» **Passage to read**:
========================

Many of you know that Witney Antiques in England have a needlework exhibit each year, and that they publish an accompanying catalog with wonderful photography. Most of us don't get to attend the exhibit, as we live in all the four corners of the world, so the catalogs become so important to us as the "next best thing". Becky and I recently got our copies of the latest and here is my review:
'Wrought with the Needle'Art Treasures of English Domestic EmbroideryElizabeth I to George II
The photographs in this book are the real delight - they are absolutely astounding and give several views of many pieces, often in microscopic detail, allowing you to see each thread, coil and purl. The stitches stand out and are easily seen and studied.
The examples shown are testament to the extraordinary period for embroidery that is embodied in the "Elizabethan Era". How Witney gets such remarkable pieces to exhibit is a mystery to me, but they always have wonderful examples of every type of needlework being shown in the exhibits and the catalogs.
Text for the book is written by Rebecca Scott and Joy and Stephen Jarrett, and are carefully researched and well-written. You will learn much about Elizabethan styles and materials by reading the book. Photographs are by Justin Jarret, and they are the real jewel here. Until you actually see the gold and silver metallic threads, the vivid colors of the silks and the lifelike rendering of three-dimensional figures on these artifacts, you can't truly appreciate them. The photography does justice to the amazing skill of the needleworkers. If you've never bought another of the Witney catalogs, I would say this is a glorious place to start!
While I've never quite managed to get to Witney for an exhibit, I did once spend time in England, just missing the exhibit dates by a few weeks. Joy Jarret invited me to come anyway, saying that many items from the exhibit would still be there, with just a few pieces gone that had been loaned or sold... I was so excited! We were staying in London in a cute little flat in the Notting Hill Gate area (nope, didn't see Hugh Grant OR Julia Roberts, though I DID see the famous "blue door"). What follows is an excerpt from the travel blog I put up so my friends could come along with me on this needlework adventure.
Off we go from London into the countryside on "the Oxford Tube" which is a bus service from London to Oxford, where we switch to a city bus that drops us in Witney about 45 minutes later - just down the street from Witney Antiques. We have all seen those wonderful catalogues they publish - now I was going to see the real thing!
The Oxford Tube is a very modern coach with wi-fi ports, very comfortable seats and I daresay, air conditioning when needed, though in November, it really wasn't necessary! When we arrived in Oxford, we waited nearby at a city bus stop, and were soon picked up by a regular, local bus you would expect to run just through the streets of the city of Oxford. But it took us out into the countryside as well. We threaded our way through some very narrow lanes with dry stack stone walls on each side - very picturesque!
When we arrived in the lovely old town of Witney, we were already charmed, but when we were let off at a corner down the street from Witney antiques, we were stunned to see how beautiful the building was. The whole town seemed to be made of buildings out of this wonderful old stone.
Each fall, they do an exhibition and publish a new catalogue - and I've missed this year's "Stitched in Adversity - Orphanage and Charity School samplers" by just a few weeks, but of course, many of those pieces are still at the store, and there are rooms of just samplers to look at!

========================

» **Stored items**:
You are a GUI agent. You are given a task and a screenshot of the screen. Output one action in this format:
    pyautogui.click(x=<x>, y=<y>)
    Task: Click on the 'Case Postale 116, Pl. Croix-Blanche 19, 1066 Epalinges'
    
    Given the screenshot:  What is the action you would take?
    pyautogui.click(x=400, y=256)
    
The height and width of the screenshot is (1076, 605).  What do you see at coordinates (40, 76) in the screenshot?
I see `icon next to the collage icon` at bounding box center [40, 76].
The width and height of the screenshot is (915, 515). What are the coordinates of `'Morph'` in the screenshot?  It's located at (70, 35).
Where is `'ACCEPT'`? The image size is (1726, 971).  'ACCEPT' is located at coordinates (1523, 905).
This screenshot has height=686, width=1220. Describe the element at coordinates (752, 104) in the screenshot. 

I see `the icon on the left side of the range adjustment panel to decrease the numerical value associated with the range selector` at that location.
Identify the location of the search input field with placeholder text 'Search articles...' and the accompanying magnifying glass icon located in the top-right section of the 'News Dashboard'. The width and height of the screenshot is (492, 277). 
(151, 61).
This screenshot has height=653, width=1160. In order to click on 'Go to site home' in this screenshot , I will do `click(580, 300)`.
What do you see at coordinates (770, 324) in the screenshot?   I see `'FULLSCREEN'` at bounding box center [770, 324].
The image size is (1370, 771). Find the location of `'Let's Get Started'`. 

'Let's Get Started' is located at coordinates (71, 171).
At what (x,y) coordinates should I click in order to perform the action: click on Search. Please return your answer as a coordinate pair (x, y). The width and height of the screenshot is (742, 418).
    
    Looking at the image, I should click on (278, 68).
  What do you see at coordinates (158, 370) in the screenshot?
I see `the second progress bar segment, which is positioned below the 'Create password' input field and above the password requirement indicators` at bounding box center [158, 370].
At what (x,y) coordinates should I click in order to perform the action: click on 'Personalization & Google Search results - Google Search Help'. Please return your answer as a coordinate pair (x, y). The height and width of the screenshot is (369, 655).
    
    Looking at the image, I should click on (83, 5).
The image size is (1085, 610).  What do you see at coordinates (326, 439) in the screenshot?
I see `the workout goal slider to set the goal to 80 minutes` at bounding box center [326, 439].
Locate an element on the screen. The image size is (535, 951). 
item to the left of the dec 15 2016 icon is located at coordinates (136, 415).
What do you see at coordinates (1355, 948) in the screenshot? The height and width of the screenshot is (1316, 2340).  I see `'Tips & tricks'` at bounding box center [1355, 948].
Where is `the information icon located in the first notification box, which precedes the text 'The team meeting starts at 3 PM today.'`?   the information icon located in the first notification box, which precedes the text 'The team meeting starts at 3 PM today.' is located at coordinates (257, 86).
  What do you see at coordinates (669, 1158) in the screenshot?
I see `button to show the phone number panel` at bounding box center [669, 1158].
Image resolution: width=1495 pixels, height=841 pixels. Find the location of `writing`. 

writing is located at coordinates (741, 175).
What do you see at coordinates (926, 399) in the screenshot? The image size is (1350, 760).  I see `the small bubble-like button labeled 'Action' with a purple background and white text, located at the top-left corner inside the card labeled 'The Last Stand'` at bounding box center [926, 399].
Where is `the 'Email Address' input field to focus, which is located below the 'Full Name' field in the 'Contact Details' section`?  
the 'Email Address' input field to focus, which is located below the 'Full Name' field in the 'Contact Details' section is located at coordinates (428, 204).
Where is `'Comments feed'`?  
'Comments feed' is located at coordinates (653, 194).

========================

» **Objectives**:
(1) List every person the Witney Antiques review credits with writing the text or taking the photographs of the catalog, using the spelling the review gives.
(2) Quote the Witney Antiques review from "Many of you" up to and including "seen and studied.".
(3) Answer these questions from the Witney Antiques review:
(a) What is the name of the bus service that runs from London to Oxford?
(b) In which month did the trip to Witney take place?
(c) What was the title of the exhibition that was missed by a few weeks?

» **Final answers**:
(1) Rebecca Scott, Joy Jarrett, Stephen Jarrett, Justin Jarret

(2)
Many of you know that Witney Antiques in England have a needlework exhibit each year, and that they publish an accompanying catalog with wonderful photography. Most of us don't get to attend the exhibit, as we live in all the four corners of the world, so the catalogs become so important to us as the "next best thing". Becky and I recently got our copies of the latest and here is my review:
'Wrought with the Needle'Art Treasures of English Domestic EmbroideryElizabeth I to George II
The photographs in this book are the real delight - they are absolutely astounding and give several views of many pieces, often in microscopic detail, allowing you to see each thread, coil and purl. The stitches stand out and are easily seen and studied.

(3)
(a) The Oxford Tube
(b) November
(c) "Stitched in Adversity - Orphanage and Charity School samplers"